The problem I am having is that kafka does not use the environment variables passed in from Docker-compose. It just uses the default server.properties file. I know this is by design (or lack thereof).. but why bother passing in the environment variables if they aren't going to be used? I have scoured the web as well as other docker image sources and it looks like confluent has code that reads the environment variables and then builds a custom server.properties file. Seems like a huge duplication of effort! Am I missing something?

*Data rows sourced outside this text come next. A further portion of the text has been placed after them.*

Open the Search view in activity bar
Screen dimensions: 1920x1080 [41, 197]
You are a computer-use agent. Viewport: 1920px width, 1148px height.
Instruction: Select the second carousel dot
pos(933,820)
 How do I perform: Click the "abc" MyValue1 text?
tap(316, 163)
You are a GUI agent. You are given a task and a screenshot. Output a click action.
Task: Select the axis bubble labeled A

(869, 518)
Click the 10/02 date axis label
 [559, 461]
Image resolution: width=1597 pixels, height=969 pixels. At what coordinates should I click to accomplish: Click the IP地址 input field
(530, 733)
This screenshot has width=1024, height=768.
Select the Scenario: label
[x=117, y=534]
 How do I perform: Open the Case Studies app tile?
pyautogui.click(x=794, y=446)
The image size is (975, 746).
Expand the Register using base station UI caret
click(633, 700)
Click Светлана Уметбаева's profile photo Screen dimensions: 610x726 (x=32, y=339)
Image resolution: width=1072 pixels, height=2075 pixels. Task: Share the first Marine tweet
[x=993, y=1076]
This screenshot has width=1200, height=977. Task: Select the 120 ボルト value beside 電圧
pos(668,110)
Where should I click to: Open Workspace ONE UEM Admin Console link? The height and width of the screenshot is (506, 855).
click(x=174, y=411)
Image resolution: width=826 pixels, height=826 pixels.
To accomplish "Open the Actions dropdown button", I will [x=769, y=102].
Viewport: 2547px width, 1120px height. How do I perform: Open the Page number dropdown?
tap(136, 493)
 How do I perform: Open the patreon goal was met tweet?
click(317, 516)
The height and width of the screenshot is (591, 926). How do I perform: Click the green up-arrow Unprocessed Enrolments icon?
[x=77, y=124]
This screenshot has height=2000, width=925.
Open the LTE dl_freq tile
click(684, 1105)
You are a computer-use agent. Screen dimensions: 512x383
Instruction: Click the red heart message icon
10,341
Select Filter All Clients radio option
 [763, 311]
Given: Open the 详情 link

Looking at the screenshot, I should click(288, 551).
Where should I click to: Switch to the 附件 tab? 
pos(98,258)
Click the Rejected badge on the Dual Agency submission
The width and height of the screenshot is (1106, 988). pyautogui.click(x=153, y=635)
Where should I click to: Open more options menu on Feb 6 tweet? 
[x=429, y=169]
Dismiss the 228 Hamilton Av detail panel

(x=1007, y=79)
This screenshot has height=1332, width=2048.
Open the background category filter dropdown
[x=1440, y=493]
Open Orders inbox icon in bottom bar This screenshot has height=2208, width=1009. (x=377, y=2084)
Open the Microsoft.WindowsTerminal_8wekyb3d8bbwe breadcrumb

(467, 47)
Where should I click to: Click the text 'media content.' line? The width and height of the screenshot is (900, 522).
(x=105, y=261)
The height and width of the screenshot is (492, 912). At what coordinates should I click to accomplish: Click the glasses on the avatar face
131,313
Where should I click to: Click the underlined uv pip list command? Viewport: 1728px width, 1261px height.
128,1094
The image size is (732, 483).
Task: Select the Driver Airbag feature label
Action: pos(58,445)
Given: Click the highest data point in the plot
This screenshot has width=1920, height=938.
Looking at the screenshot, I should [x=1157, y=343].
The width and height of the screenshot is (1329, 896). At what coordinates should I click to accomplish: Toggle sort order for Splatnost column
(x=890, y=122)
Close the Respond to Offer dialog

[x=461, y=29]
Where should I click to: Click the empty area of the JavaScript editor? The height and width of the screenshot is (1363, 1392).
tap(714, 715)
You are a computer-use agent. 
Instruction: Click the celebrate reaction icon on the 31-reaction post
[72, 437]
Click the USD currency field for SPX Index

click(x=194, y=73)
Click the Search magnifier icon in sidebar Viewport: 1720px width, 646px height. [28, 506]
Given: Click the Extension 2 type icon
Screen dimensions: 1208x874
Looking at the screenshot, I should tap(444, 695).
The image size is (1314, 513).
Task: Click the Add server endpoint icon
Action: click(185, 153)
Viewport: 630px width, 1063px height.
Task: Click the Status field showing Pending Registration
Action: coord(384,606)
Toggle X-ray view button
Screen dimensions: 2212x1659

Goal: I want to pass basic config vars from docker-compose.yml to my custom docker image (it needs to be rhel8-based) and have it use the config. For example, cluster ID, node ID, storage path, ports, just the basics needed to run Kafka. Why is this so hard? What am I doing wrong?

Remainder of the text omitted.